The Day I Died - Part II © 2010 Dakini Verona

The Day I Died  - Part II © 2010 Dakini Verona

I have no idea how long this went on – my fall from reality. It could have been a few nano seconds or a few days. Peaking on acid was sometimes like that. I finally saw a glimpse of reality: a cock roach skittered across the ceiling above where I was lying flat on my back. I found myself suddenly jerked back to reality. I looked around and tried to assess where I was. It was a bedroom, littered with street people. Some of them were sleeping, some talking, and some sitting in their own little worlds, like I had been- just a few moments earlier. This was a “crash pad”. 

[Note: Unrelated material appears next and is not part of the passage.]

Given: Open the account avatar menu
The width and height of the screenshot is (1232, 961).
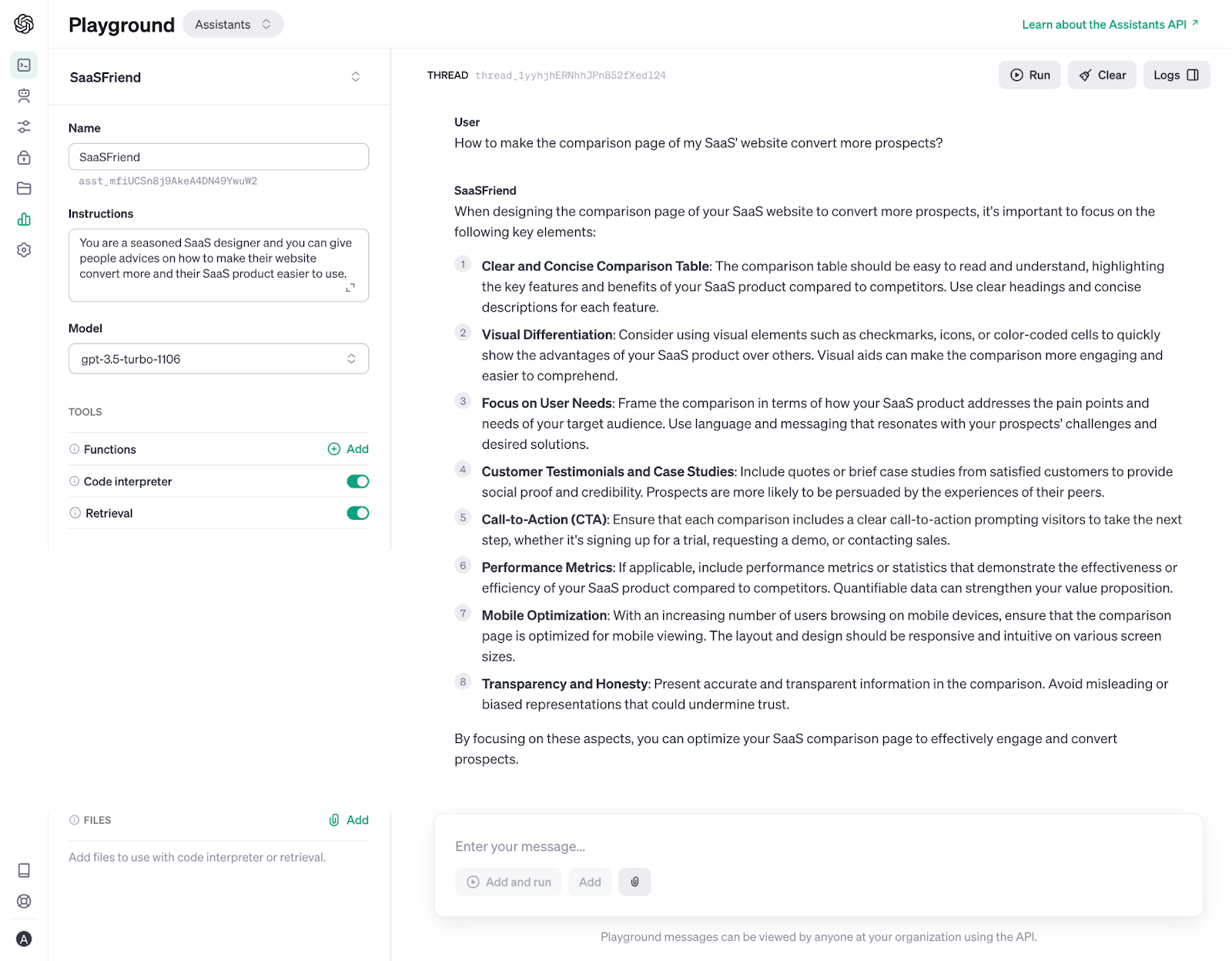Looking at the screenshot, I should click(x=24, y=939).
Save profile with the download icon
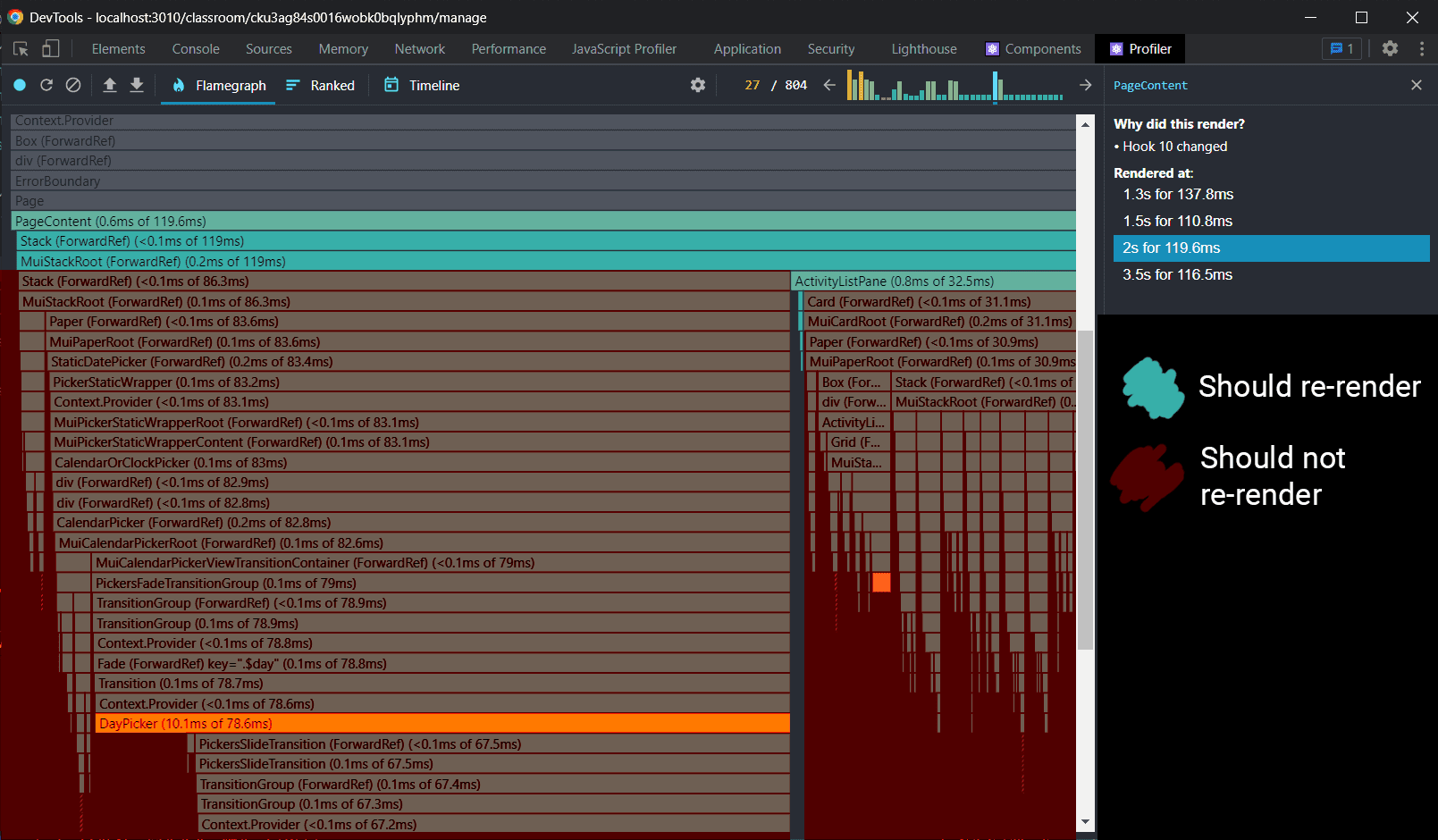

Crash pads were places where street people could “crash” for a night or two. No rent was collected and most of the time favors were not even asked. Most crash pads were safe, as long as there were enough people to watch out for each other. At least it got us off the streets and out of the snow. This particular crash pad was like most of the others that existed. It was down in the depths of the bowery, in the dirtiest part of New York’s Lower East Side. It was a five story walk up, meaning you had to climb five flights of stairs to get to the place. Each floor had two apartments and on the landing there was one toilet to be shared. You can imagine that that was like. Filth and grime on every inch and stench to match. Cockroaches shared all living spaces in those dumps. Inside the apartment was a small kitchen, a bedroom and a front room. The floors were wall to wall people, except for the kitchen. The kitchen was bare. The sink had a long white porcelain slab that served as a counter, but actually covered the bathtub. I had never experienced anything like that in my life… but now I was in an honest to God tenement.

I could feel another wave of the acid about to hit. I was going to peak again. The thoughts were again turning into colors. I tried to concentrate on the here and now and begin counting out loud. The words became visuals in front of my eyes. Each letter was a different wild color, floating up to the ceiling like helium balloons. But instead of popping, they all melted together. Was I speaking another language? Were the words understood by those around me? I looked into the faces of the other refugees and did not see anyone I recognized. I was alone in a crowded room. Paranoia, which was not a foreign feeling, began to take over. The thoughts were building and I knew I had to act quickly before I once again lost control over my reality, before I was again thrust down that rabbit hole.